Hmm. Well. It’s wandered a bit left in the bold.

ạ ḅ c̣ ḍ ẹ f̣ g̣ ḥ ị j̣ ḳ ḷ ṃ ṇ ọ p̣ q̣ ṛ ṣ ṭ ụ ṿ ẉ x̣ ỵ ẓ !̣ @̣ #̣ $̣ %̣ ^̣ &̣ *̣ (̣ )̣

And a lot of your favorite typefaces lack the necessary rules for combining the kinds of diacritics that are and in linguistics — both because of IPA and language-specific orthographies.
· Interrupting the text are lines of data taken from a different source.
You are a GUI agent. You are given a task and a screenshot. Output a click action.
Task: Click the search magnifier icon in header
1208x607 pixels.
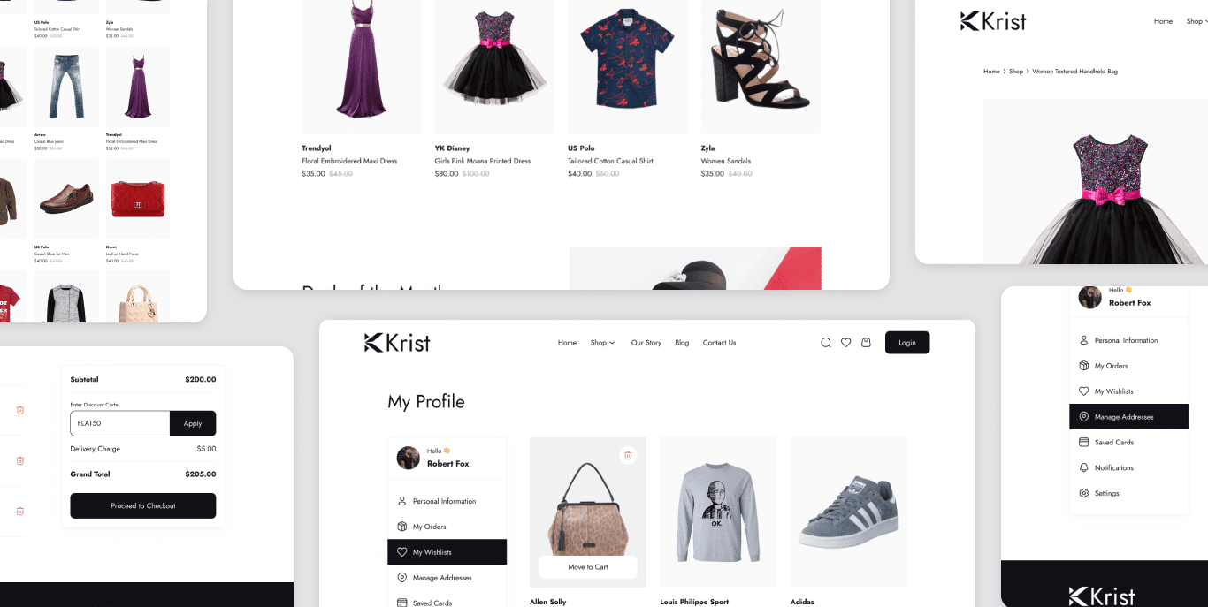click(825, 343)
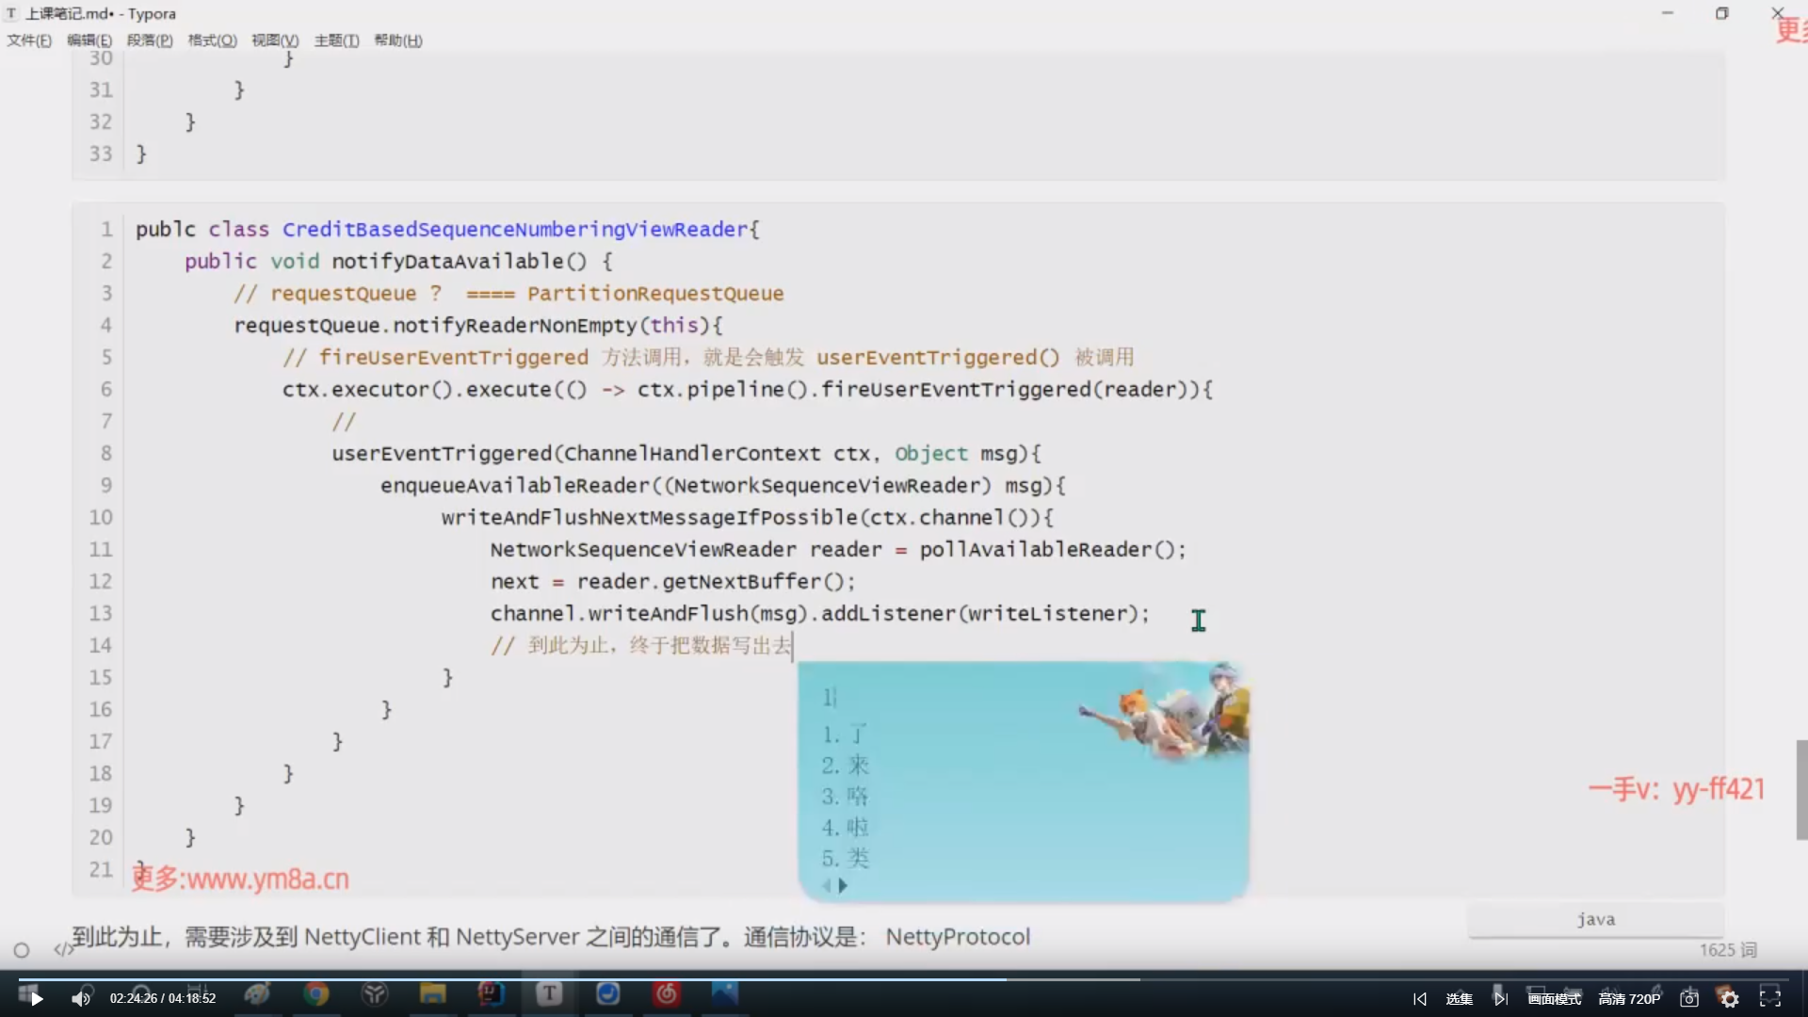Open the 选集 episode list
Image resolution: width=1808 pixels, height=1017 pixels.
pos(1459,999)
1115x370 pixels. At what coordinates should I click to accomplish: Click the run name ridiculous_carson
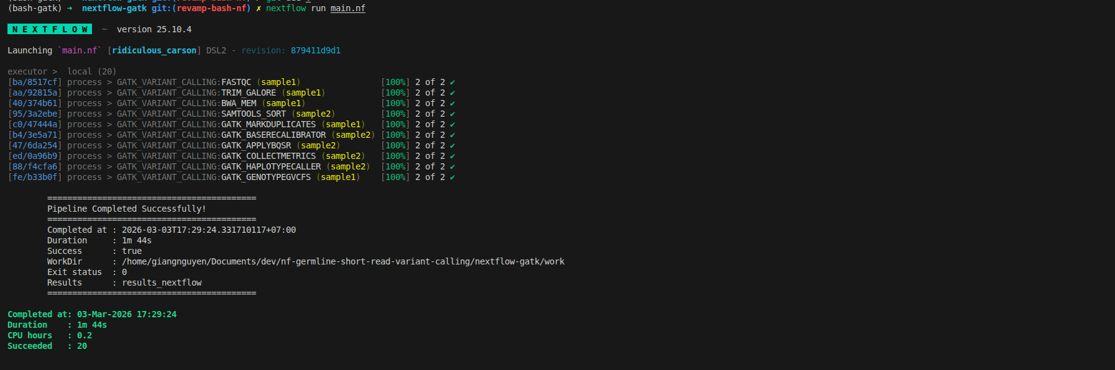[154, 50]
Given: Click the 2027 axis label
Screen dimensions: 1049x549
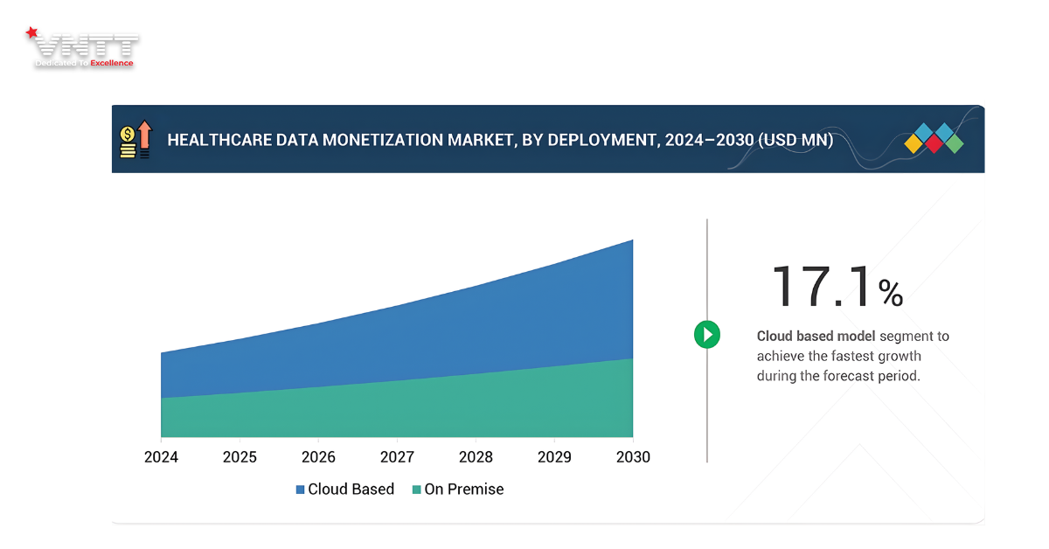Looking at the screenshot, I should (397, 457).
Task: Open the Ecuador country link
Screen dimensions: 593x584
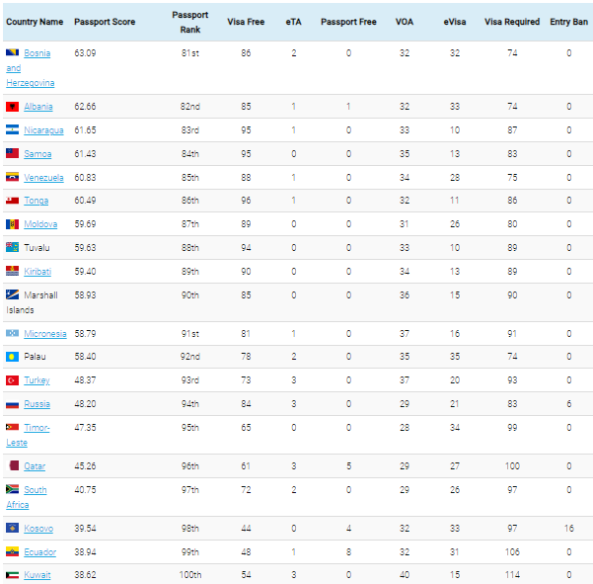Action: (40, 552)
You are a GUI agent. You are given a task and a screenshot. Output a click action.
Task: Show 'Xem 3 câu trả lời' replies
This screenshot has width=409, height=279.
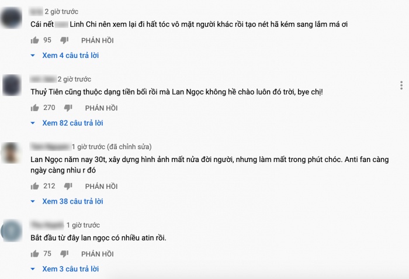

As a matter of fact, there’s an offender right here in this web page. My <h1> tags are set in OpenSans, an otherwise perfectly cromulent typeface. Look what happens if I put our s-with-underdot into an <h1>:

ṣ

Heck, let’s look at a range of characters:

ạ ḅ c̣ ḍ ẹ f̣ g̣ ḥ ị j̣ ḳ ḷ ṃ ṇ ọ p̣ q̣ ṛ ṣ ṭ ụ ṿ ẉ x̣ ỵ ẓ !̣ @̣ #̣ $̣ %̣ ^̣ &̣ *̣ (̣ )̣

Ouch! Wandering underdot syndrome!

So I have some work to do with the CSS on this site. Like I said, font problems with diacritics are insidious, and they can only be debugged with testing.

We as linguists need to get on this train, because we want to make sure that we’re showing the languages we work with the proper respect. And that means working typography.

We wouldn’t want wandering underdots in the O’odham word for ‘stapler’, would we?

si꞉ṣpakuḍ (set in Nunito)

si꞉ṣpakuḍ (set in OpenSans)

THE BOTTOM LINE

Always test your typeface for the content and language you’re working with.